The single-trait SNPBLUP model with RPG effects is:

$$\mathbf{y} = \mathbf{1}\mu +\mathbf{W}\mathbf{u}+\mathbf{e},$$
(1)

where \(\mathbf{y}\) is an \(n\)  × 1 vector of (pseudo) phenotypes; \(\mu\) is the general mean; \(\mathbf{1}\) is an \(n\) × 1 vector of 1s; \(\mathbf{W}= \left[\begin{array}{cc}\sqrt{1-\omega }\mathbf{Z}& \sqrt{\omega }{\mathbf{I}}_{n}\end{array}\right]\), and \(\omega\) represents the RPG proportion to the total additive genetic variance, \(\mathbf{Z}\) is an \(n \times m\) matrix of SNP covariates centered by \(- 2{p}_{i}\) and scaled by \(\sqrt{2\sum {p}_{i}(1-{p}_{i})}\) using VanRaden’s method 1 [23] (where \({p}_{i}\) is the frequency of the second allele at locus \(i\)), \({\mathbf{I}}_{n}\) is an identity matrix of order \(n\); \(\mathbf{u}= \left[\begin{array}{c}\mathbf{g}\\ \mathbf{a}\end{array}\right]\), where \(\mathbf{g}\) is an \(m\) × 1 vector of the effects of SNPs and \({\mathbf{I}}_{n}\) is a \(n\) × 1 vector of the RPG effects; \(\mathbf{e}\) is a vector of residuals. It is assumed that \(\mathbf{a} \sim N(\mathbf{0}, {\mathbf{A}}_{22}{\sigma }_{u}^{2})\), \(\mathbf{g} \sim N(\mathbf{0}, {{\mathbf{I}}_{m}\sigma }_{u}^{2})\), and \(\mathbf{e} \sim N(\mathbf{0}, {\mathbf{D}}_{n}^{-1}{\sigma }_{e}^{2})\), where \({\mathbf{A}}_{22}\) is the submatrix of \(\mathbf{A}\) corresponding to the genotyped animals, \({\mathbf{D}}_{n}\) is a diagonal matrix with element \({d}_{ii}={\mathrm{ERC}}_{g,i}\) equal to the \({\mathrm{ERC}}_{g}\) value for genotyped animal \(i\) calculated at Step 2, and \({\sigma }_{u}^{2}\) and \({\sigma }_{e}^{2}\) are the additive genetic and the residual variances, respectively.

**DATASET CONTENT:**

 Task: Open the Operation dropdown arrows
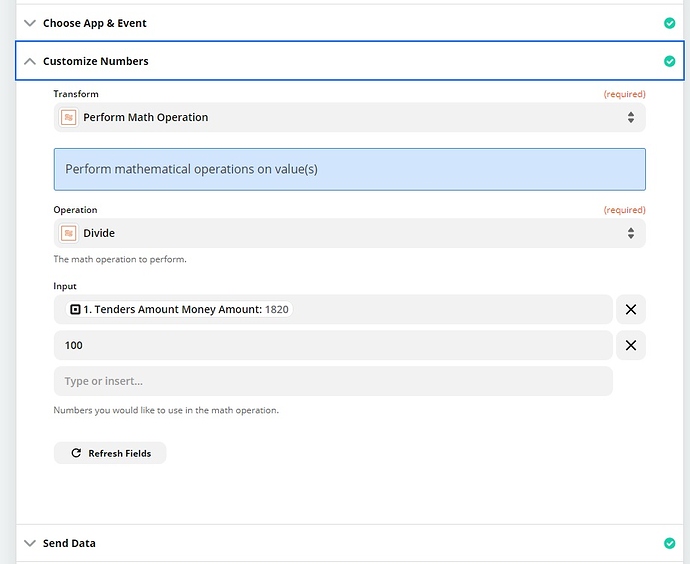630,233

**YOUR GOAL:**
Decide whether each statement agrees with the text on the SNPBLUP model above, answering yes or no and quoting the deciding words of the text. 1. The model described is a multiple-trait model. 2. The SNP covariates are centered and scaled using VanRaden’s method 2. 3. The matrix A22 is the submatrix of A that corresponds to the genotyped animals.

**REPLY TO THE TASK:**
1. No: "The single-trait SNPBLUP model with RPG effects"
2. No: "using VanRaden’s method 1"
3. Yes: "corresponding to the genotyped animals"